When we ran the cutover for the Brabant supplier (a 240-table custom PHP ERP that had been growing for sixteen years), the thing that hurt most was not the schema. It was the assumption that a green pgloader summary meant the system was correct. Our legacy migration work now fronts every cutover with a two-week SQL audit before pgloader sees a single DDL file.
Five-minute audit you can run today on your own application repo: grep -RIn --include='*.php' -E 'FULLTEXT|MATCH \(|ON DUPLICATE KEY|INSERT IGNORE' .. The hit count is the size of the work pgloader will not do for you.
Key takeaway
pgloader translates the schema. The migration is what you do to the application layer afterwards.
FAQ
Should we use pgloader or write the migration by hand?
Use pgloader for the schema and data copy. Write the application-layer audit yourself. pgloader earns its keep when paired with a SQL grep of your codebase done before cutover, not as a replacement for one.
How long does a 200-table MySQL to Postgres migration take?

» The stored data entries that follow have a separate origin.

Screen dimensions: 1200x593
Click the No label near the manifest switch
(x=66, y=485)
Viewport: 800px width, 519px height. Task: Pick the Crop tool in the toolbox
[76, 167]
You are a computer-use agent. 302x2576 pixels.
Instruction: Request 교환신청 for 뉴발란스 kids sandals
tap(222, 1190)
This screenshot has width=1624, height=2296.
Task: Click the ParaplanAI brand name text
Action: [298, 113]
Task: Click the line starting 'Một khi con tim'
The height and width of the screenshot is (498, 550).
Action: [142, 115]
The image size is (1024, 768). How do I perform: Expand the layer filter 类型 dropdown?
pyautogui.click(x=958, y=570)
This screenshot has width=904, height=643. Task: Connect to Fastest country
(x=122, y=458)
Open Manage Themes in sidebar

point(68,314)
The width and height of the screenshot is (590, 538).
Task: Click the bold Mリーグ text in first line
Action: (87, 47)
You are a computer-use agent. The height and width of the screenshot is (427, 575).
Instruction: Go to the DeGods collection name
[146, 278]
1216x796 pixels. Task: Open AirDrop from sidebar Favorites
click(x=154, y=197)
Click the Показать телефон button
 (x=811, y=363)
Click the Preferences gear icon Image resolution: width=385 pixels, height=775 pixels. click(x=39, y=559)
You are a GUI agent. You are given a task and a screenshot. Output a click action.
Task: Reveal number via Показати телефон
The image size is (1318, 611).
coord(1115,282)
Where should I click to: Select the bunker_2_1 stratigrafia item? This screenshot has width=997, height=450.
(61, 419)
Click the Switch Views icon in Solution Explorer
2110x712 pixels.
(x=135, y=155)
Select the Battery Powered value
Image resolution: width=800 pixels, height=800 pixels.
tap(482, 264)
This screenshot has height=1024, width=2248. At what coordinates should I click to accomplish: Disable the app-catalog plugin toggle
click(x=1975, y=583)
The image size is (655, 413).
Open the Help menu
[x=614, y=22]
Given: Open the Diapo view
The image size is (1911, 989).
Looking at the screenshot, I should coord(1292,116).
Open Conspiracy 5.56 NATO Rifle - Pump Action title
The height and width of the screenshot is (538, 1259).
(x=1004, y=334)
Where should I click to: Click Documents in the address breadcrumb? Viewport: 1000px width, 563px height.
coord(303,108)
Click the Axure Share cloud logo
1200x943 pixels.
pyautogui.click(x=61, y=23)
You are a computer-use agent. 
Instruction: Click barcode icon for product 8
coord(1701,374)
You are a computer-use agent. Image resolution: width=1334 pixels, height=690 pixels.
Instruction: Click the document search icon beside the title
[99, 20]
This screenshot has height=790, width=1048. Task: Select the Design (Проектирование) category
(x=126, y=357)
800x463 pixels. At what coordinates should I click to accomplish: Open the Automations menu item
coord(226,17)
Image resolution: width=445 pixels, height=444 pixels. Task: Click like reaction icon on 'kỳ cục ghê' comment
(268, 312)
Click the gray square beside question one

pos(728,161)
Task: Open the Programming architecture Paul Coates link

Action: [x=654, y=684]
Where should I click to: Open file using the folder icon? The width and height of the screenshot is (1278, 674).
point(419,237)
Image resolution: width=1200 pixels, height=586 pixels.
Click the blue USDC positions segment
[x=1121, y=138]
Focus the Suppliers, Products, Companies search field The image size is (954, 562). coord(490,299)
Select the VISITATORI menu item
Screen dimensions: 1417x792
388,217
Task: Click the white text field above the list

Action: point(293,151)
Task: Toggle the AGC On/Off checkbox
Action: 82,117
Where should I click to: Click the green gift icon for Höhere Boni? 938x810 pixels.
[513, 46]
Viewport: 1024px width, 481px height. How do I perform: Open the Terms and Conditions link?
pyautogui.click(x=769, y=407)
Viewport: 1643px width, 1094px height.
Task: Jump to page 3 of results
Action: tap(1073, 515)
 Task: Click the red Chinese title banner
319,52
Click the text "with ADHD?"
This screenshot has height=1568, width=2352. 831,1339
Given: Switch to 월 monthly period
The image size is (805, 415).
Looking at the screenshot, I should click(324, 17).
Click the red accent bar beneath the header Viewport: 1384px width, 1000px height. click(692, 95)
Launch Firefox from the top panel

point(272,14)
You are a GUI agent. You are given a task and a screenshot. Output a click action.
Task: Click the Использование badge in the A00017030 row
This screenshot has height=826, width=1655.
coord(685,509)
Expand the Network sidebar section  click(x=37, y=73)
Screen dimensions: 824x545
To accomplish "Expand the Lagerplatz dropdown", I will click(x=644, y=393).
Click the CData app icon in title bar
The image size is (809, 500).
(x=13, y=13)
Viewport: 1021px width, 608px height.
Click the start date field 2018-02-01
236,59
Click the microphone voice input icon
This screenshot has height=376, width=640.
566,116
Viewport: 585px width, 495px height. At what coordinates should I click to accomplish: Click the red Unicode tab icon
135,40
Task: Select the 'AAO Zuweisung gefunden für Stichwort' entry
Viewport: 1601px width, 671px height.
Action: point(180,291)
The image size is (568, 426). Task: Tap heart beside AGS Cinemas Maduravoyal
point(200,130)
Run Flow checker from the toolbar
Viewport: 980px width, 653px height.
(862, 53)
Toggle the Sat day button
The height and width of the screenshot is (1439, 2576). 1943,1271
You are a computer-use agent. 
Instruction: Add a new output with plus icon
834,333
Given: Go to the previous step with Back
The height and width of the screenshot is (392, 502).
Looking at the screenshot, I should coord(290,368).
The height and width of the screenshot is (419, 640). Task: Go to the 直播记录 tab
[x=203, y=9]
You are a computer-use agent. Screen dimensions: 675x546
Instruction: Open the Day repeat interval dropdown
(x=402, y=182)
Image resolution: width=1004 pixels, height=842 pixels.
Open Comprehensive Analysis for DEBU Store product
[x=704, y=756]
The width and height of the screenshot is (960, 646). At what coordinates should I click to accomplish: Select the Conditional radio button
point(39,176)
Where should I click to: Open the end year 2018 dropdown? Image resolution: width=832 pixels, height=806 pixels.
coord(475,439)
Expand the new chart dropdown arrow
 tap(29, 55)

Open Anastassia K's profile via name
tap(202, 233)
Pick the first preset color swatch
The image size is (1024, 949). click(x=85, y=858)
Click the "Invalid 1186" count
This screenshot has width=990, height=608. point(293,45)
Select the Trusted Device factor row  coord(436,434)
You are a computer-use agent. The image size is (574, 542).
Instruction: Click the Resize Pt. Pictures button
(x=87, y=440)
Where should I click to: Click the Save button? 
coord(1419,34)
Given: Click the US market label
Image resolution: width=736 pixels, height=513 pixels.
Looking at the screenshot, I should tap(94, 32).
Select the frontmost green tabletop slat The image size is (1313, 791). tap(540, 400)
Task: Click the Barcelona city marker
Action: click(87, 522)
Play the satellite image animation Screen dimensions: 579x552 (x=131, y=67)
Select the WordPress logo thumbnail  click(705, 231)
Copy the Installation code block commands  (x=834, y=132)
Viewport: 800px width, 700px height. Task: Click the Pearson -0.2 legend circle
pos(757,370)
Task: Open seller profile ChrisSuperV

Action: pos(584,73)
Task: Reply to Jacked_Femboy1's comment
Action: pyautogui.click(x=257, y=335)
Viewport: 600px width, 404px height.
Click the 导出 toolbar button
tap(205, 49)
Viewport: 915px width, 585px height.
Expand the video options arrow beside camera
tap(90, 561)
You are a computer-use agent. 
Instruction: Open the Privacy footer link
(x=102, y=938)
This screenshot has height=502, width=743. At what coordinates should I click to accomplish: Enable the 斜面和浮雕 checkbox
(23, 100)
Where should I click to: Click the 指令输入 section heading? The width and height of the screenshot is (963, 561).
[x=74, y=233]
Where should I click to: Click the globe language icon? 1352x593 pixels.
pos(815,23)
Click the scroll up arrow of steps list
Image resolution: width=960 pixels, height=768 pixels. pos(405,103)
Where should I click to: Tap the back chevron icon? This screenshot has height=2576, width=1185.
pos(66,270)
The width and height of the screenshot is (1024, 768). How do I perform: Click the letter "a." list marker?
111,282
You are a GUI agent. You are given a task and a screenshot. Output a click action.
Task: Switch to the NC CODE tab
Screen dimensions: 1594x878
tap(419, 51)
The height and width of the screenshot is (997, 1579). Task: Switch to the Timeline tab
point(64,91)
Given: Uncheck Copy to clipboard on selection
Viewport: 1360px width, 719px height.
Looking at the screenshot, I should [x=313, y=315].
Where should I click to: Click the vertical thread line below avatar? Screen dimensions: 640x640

The pgloader run itself is minutes to a few hours. The application-layer work, including query rewrites, driver swaps, and triggers to replace ON UPDATE columns, is usually two to four weeks for a system of this size.
Does pgloader handle stored procedures and triggers?
No. MySQL stored procedures, triggers, and most views need to be re-implemented in PL/pgSQL by hand. pgloader does not warn you about them. Inventory them before you start so you know the scope.
What is the most common cause of queries failing after a MySQL to Postgres cutover?
Implicit type coercion. MySQL silently coerces integers to strings and back; Postgres does not. Most queries that break on day one are WHERE clauses comparing a literal of one type to a column of another.